### Selected excerpt
_ _ _ _ _

Fortum to Acquire Battery Recycling Specialist Crisolteq

Fortum is acquiring the entire shareholding in the Finnish growth company Crisolteq, a specialist in the recycling of valuable metals in li-ion batteries.

Fortum Crisolteq

Fortum has announced that it is acquiring the entire shareholding in the Finnish growth company Crisolteq, a specialist in the recycling of valuable metals in lithium-ion batteries. The investment strengthens Fortum’s position in the recycling of high-value materials in Europe. The recycling of battery metals also supports Fortum’s existing battery business.

Crisolteq employs 23 people and sales amounted to EUR 2.1 million during its last fiscal year. The parties have agreed not to disclose the acquisition price.

Crisolteq has developed a unique hydrometallurgical recycling process that enables a recycling rate of more than 80 percent for lithium-ion batteries compared to the current recycling rate of about 50 percent. In the hydrometallurgical process cobalt, manganese, and nickel are recovered from the batteries. The valuable metals are delivered to a battery manufacturer to be used to produce new batteries.”

_ _ _ _ _

### Goal a
Put the lines of the records, from the line with "Open the Diplomacy handshake menu" up to and including the line with "tap(268, 53)", into a numbered list, leaving out any blank lines.

### Material for this exercise

_ _ _ _ _

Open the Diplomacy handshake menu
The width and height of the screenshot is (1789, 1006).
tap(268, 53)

_ _ _ _ _

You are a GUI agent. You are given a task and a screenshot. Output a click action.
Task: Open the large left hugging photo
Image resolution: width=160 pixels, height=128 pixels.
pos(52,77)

_ _ _ _ _

### Goal b
Continue the article on Fortum's acquisition of Crisolteq from the point where it stops.

### Written reply a
1. Open the Diplomacy handshake menu
2. The width and height of the screenshot is (1789, 1006).
3. tap(268, 53)

### Written reply b
“The electrification of our society will significantly increase the demand for batteries in the future. We strongly believe in the hydrometallurgical process developed by Crisolteq. We see a very promising future for the technology and see it as an important part of our recycling business. The recycling of valuable metals decreases an environmental load of EV batteries by reducing the need to excavate valuable metals,” said Kalle Saarimaa, vice president, Recycling and Waste, Fortum.

Crisolteq has an industrial-scale hydrometallurgical recycling facility in Harjavalta, Finland. Additionally, Crisolteq has a production plant in Tornio, and research and development activities in Raisio.

In December 2019, Fortum and Investment funds adviser Credit Suisse Energy Infrastructure Partners (CSEIP) entered into an agreement whereby funds advised by the latter will acquire 80 percent ownership in Fortum’s wind energy portfolio in Nordic. The Finnish state-owned energy company will retain a 20 percent minority stake in this wind energy portfolio. Also, it will continue to manage the construction of the wind portfolio and will serve as a long-term asset manager.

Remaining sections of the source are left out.